*** Records for this task ***

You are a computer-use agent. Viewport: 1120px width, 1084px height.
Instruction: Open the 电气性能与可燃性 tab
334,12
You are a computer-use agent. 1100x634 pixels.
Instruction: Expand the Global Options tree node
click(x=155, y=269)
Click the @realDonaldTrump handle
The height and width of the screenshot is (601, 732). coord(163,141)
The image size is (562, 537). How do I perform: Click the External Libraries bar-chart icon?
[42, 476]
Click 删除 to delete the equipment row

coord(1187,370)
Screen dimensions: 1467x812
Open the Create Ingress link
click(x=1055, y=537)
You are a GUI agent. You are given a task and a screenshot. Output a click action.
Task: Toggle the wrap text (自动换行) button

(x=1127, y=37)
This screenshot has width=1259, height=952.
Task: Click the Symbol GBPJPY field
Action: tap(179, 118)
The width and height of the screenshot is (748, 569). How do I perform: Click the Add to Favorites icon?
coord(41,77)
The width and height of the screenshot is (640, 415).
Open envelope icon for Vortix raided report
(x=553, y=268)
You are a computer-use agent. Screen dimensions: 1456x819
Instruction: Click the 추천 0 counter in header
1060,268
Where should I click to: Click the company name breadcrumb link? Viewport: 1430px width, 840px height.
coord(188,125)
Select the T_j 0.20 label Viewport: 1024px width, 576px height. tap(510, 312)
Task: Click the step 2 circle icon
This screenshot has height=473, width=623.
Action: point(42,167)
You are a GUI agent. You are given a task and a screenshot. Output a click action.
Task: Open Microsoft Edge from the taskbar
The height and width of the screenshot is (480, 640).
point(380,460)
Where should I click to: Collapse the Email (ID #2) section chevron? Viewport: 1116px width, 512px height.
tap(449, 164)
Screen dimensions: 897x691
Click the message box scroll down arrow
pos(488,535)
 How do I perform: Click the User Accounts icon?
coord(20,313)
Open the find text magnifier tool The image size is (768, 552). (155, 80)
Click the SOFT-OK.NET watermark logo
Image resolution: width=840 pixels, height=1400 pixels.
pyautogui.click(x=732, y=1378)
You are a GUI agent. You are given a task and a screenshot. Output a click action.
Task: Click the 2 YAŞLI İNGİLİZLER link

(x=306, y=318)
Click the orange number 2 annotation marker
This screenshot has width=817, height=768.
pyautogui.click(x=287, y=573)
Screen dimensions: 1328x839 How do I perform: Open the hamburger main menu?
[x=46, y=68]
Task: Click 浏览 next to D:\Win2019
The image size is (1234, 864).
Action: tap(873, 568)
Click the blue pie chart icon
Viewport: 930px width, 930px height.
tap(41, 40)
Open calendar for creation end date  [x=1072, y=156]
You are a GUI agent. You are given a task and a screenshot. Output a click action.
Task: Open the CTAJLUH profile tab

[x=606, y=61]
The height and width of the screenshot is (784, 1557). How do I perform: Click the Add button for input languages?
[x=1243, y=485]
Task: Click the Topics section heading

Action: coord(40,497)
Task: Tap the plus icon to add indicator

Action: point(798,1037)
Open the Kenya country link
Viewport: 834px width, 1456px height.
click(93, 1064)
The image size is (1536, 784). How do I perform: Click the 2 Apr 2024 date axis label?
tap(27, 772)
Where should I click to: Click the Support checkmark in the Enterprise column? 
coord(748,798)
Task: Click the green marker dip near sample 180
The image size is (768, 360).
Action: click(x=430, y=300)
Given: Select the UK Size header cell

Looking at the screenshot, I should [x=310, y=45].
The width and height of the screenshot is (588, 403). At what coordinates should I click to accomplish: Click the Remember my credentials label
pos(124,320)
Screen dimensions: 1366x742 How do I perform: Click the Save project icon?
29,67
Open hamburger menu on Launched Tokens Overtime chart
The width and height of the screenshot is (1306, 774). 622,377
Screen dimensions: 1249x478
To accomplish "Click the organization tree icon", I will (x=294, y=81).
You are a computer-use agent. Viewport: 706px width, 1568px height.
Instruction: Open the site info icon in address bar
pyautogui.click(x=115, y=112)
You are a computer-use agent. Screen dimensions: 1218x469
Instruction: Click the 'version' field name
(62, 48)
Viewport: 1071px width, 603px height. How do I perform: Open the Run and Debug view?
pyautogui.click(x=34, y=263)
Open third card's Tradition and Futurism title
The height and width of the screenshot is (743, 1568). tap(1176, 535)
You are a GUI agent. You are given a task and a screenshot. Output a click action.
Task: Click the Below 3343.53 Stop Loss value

*** End of Records for this task ***

* [The problem]: Each record must be printed again, word for word, with nothing dropped.

* [Result]:
You are a computer-use agent. Viewport: 1120px width, 1084px height.
Instruction: Open the 电气性能与可燃性 tab
334,12
You are a computer-use agent. 1100x634 pixels.
Instruction: Expand the Global Options tree node
click(x=155, y=269)
Click the @realDonaldTrump handle
The height and width of the screenshot is (601, 732). coord(163,141)
The image size is (562, 537). How do I perform: Click the External Libraries bar-chart icon?
[42, 476]
Click 删除 to delete the equipment row

coord(1187,370)
Screen dimensions: 1467x812
Open the Create Ingress link
click(x=1055, y=537)
You are a GUI agent. You are given a task and a screenshot. Output a click action.
Task: Toggle the wrap text (自动换行) button

(x=1127, y=37)
This screenshot has width=1259, height=952.
Task: Click the Symbol GBPJPY field
Action: tap(179, 118)
The width and height of the screenshot is (748, 569). How do I perform: Click the Add to Favorites icon?
coord(41,77)
The width and height of the screenshot is (640, 415).
Open envelope icon for Vortix raided report
(x=553, y=268)
You are a computer-use agent. Screen dimensions: 1456x819
Instruction: Click the 추천 0 counter in header
1060,268
Where should I click to: Click the company name breadcrumb link? Viewport: 1430px width, 840px height.
coord(188,125)
Select the T_j 0.20 label Viewport: 1024px width, 576px height. tap(510, 312)
Task: Click the step 2 circle icon
This screenshot has height=473, width=623.
Action: point(42,167)
You are a GUI agent. You are given a task and a screenshot. Output a click action.
Task: Open Microsoft Edge from the taskbar
The height and width of the screenshot is (480, 640).
point(380,460)
Where should I click to: Collapse the Email (ID #2) section chevron? Viewport: 1116px width, 512px height.
tap(449, 164)
Screen dimensions: 897x691
Click the message box scroll down arrow
pos(488,535)
 How do I perform: Click the User Accounts icon?
coord(20,313)
Open the find text magnifier tool The image size is (768, 552). (155, 80)
Click the SOFT-OK.NET watermark logo
Image resolution: width=840 pixels, height=1400 pixels.
pyautogui.click(x=732, y=1378)
You are a GUI agent. You are given a task and a screenshot. Output a click action.
Task: Click the 2 YAŞLI İNGİLİZLER link

(x=306, y=318)
Click the orange number 2 annotation marker
This screenshot has width=817, height=768.
pyautogui.click(x=287, y=573)
Screen dimensions: 1328x839 How do I perform: Open the hamburger main menu?
[x=46, y=68]
Task: Click 浏览 next to D:\Win2019
The image size is (1234, 864).
Action: tap(873, 568)
Click the blue pie chart icon
Viewport: 930px width, 930px height.
tap(41, 40)
Open calendar for creation end date  [x=1072, y=156]
You are a GUI agent. You are given a task and a screenshot. Output a click action.
Task: Open the CTAJLUH profile tab

[x=606, y=61]
The height and width of the screenshot is (784, 1557). How do I perform: Click the Add button for input languages?
[x=1243, y=485]
Task: Click the Topics section heading

Action: coord(40,497)
Task: Tap the plus icon to add indicator

Action: point(798,1037)
Open the Kenya country link
Viewport: 834px width, 1456px height.
click(93, 1064)
The image size is (1536, 784). How do I perform: Click the 2 Apr 2024 date axis label?
tap(27, 772)
Where should I click to: Click the Support checkmark in the Enterprise column? 
coord(748,798)
Task: Click the green marker dip near sample 180
The image size is (768, 360).
Action: click(x=430, y=300)
Given: Select the UK Size header cell

Looking at the screenshot, I should [x=310, y=45].
The width and height of the screenshot is (588, 403). At what coordinates should I click to accomplish: Click the Remember my credentials label
pos(124,320)
Screen dimensions: 1366x742 How do I perform: Click the Save project icon?
29,67
Open hamburger menu on Launched Tokens Overtime chart
The width and height of the screenshot is (1306, 774). 622,377
Screen dimensions: 1249x478
To accomplish "Click the organization tree icon", I will (x=294, y=81).
You are a computer-use agent. Viewport: 706px width, 1568px height.
Instruction: Open the site info icon in address bar
pyautogui.click(x=115, y=112)
You are a computer-use agent. Screen dimensions: 1218x469
Instruction: Click the 'version' field name
(62, 48)
Viewport: 1071px width, 603px height. How do I perform: Open the Run and Debug view?
pyautogui.click(x=34, y=263)
Open third card's Tradition and Futurism title
The height and width of the screenshot is (743, 1568). tap(1176, 535)
You are a GUI agent. You are given a task and a screenshot. Output a click action.
Task: Click the Below 3343.53 Stop Loss value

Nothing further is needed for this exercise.